= Work to be completed =
Copy out all the entries exactly.

= Records shown =
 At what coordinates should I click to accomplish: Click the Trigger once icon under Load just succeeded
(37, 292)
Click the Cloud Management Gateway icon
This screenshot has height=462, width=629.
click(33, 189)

= Written answer =
 At what coordinates should I click to accomplish: Click the Trigger once icon under Load just succeeded
(37, 292)
Click the Cloud Management Gateway icon
This screenshot has height=462, width=629.
click(33, 189)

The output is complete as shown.